HD 83446

Observation data Epoch J2000 Equinox ICRS
- Constellation: Vela
- Right ascension: 09^{h} 36^{m} 49.53851^{s}
- Declination: −49° 21′ 18.0873″
- Apparent magnitude (V): 4.34

Characteristics
- Evolutionary stage: main sequence
- Spectral type: A7 V
- B−V color index: 0.173±0.005
- Variable type: δ Sct

Astrometry
- Radial velocity (R_{v}): +17.8±0.5 km/s
- Proper motion (μ): RA: −130.55 mas/yr Dec.: +42.98 mas/yr
- Parallax (π): 30.4562±0.1933 mas
- Distance: 107.1 ± 0.7 ly (32.8 ± 0.2 pc)
- Absolute magnitude (M_{V}): 1.79

Details
- Mass: 1.8+0.11 −0.09 M_{☉}
- Luminosity: 15.99 L_{☉}
- Surface gravity (log g): 4.3±0.14 cgs
- Temperature: 8,331±283 K
- Rotational velocity (v sin i): 155 km/s
- Age: 453+256 −278 Myr
- Other designations: M Vel, CD−48°4836, FK5 2768, HD 83446, HIP 47175, HR 3836, SAO 221344

Database references
- SIMBAD: data

= HD 83446 =

Star in the constellation Vela

HD 83446 is a probable astrometric binary star system in the constellation Vela. It is visible to the naked eye with an apparent visual magnitude of 4.34. Based upon an annual parallax shift of 30.5 mas, it is located 107.1 light years from the Sun. The system is moving further away with a heliocentric radial velocity of +18 km/s.

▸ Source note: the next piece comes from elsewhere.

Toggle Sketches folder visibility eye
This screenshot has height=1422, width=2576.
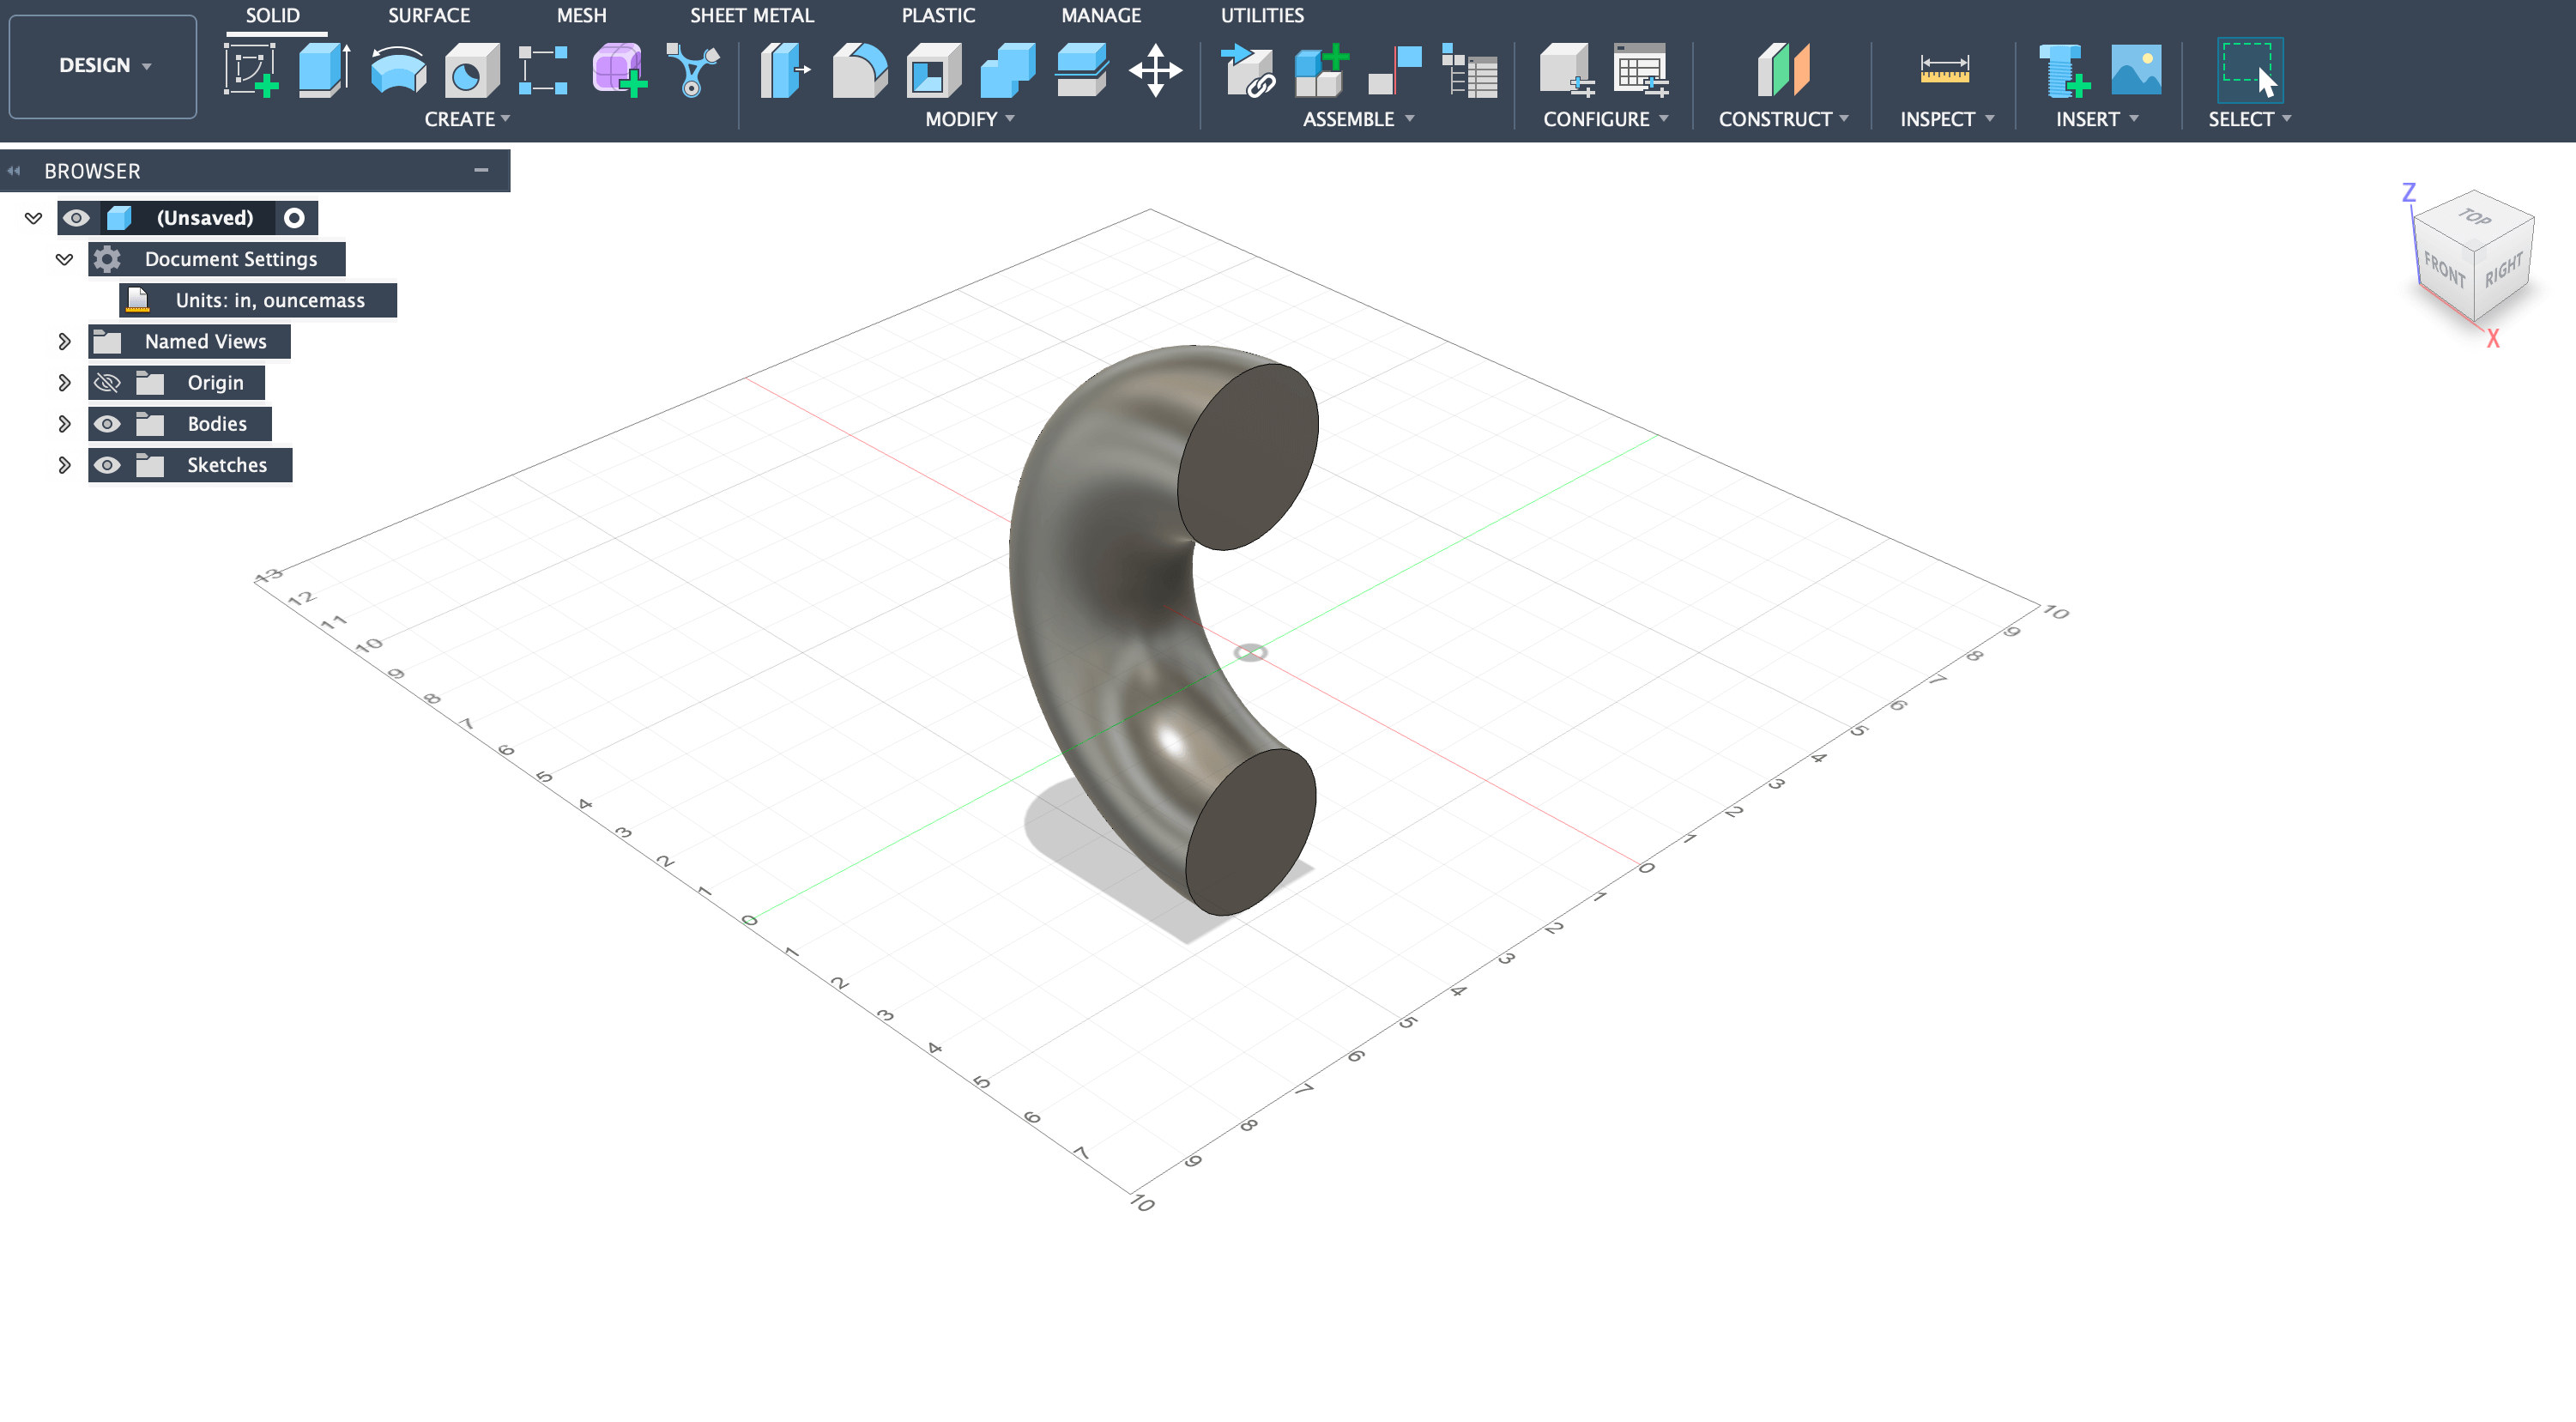107,465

The visible component is an A-type main-sequence star with a stellar classification of A7 V. Observations with the BRITE constellation led to this star's identification as a Delta Scuti variable with pulsation frequencies of 31.0806 and 34.2098 cycles per day, corresponding to periods of 46.3 and 42.1 minutes, respectively. It has a high rate of spin with a projected rotational velocity of 155 km/s, which is giving the star an oblate shape with an equatorial bulge that is 6% larger than the polar radius. The star is roughly 453 million years old with 1.8 times the mass of the Sun. It is radiating 16 times the Sun's luminosity from its photosphere at an effective temperature of 8,331 K.